Impaired Neurofilament Integrity and Neuronal Morphology in Different Models of Focal Cerebral Ischemia and Human Stroke Tissue.

As part of the neuronal cytoskeleton, neurofilaments are involved in maintaining cellular integrity. In the setting of ischemic stroke, the affection of the neurofilament network is considered to mediate the transition towards long-lasting tissue damage. Although peripheral levels of distinct neurofilament subunits are shown to correlate with the clinically observed severity of cerebral ischemia, neurofilaments have so far not been considered for neuroprotective approaches. Therefore, the present study systematically addresses ischemia-induced alterations of the neurofilament light (NF-L), medium (NF-M), and heavy (NF-H) subunits as well as of α-internexin (INA). For this purpose, we applied a multi-parametric approach including immunofluorescence labeling, western blotting, qRT-PCR and electron microscopy.
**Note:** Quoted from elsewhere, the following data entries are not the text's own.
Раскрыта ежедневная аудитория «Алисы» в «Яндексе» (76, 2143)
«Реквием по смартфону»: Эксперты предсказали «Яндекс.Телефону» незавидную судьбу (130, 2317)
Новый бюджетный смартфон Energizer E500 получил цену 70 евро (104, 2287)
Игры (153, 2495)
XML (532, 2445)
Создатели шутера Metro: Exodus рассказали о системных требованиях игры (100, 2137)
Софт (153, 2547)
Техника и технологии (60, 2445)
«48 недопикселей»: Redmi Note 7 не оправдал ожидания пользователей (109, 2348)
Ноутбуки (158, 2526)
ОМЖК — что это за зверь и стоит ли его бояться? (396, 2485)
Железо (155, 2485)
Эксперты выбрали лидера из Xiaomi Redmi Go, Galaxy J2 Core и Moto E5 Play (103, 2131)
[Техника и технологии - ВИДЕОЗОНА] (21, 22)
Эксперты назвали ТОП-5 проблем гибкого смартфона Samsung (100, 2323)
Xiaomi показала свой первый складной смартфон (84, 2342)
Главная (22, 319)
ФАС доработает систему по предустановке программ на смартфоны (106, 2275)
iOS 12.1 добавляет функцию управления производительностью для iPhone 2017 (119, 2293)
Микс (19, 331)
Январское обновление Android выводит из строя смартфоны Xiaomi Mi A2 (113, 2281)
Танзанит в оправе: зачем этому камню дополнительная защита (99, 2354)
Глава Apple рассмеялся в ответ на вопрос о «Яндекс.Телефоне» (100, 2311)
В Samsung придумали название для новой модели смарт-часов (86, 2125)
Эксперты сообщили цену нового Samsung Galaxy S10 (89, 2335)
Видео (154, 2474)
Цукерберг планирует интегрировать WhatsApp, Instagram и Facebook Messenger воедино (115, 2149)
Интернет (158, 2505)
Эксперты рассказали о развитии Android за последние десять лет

Analyses comprised ischemia-affected tissue from three stroke models of middle cerebral artery occlusion (MCAO), including approaches of filament-based MCAO in mice, thromboembolic MCAO in rats, and electrosurgical MCAO in sheep, as well as human autoptic stroke tissue. As indicated by altered immunosignals, impairment of neurofilament subunits was consistently observed throughout the applied stroke models and in human tissue. Thereby, altered NF-L immunoreactivity was also found to reach penumbral areas, while protein analysis revealed consistent reductions for NF-L and INA in the ischemia-affected neocortex in mice. At the mRNA level, the ischemic neocortex and striatum exhibited reduced expressions of NF-L- and NF-H-associated genes, whereas an upregulation for Ina appeared in the striatum. Further, multiple fluorescence labeling of neurofilament proteins revealed spheroid and bead-like structural alterations in human and rodent tissue, correlating with a cellular edema and lost cytoskeletal order at the ultrastructural level. Thus, the consistent ischemia-induced affection of neurofilament subunits in animals and human tissue, as well as the involvement of potentially salvageable tissue qualify neurofilaments as promising targets for neuroprotective strategies. During ischemia formation, such approaches may focus on the maintenance of neurofilament integrity, and appear applicable as co-treatment to modern recanalizing strategies.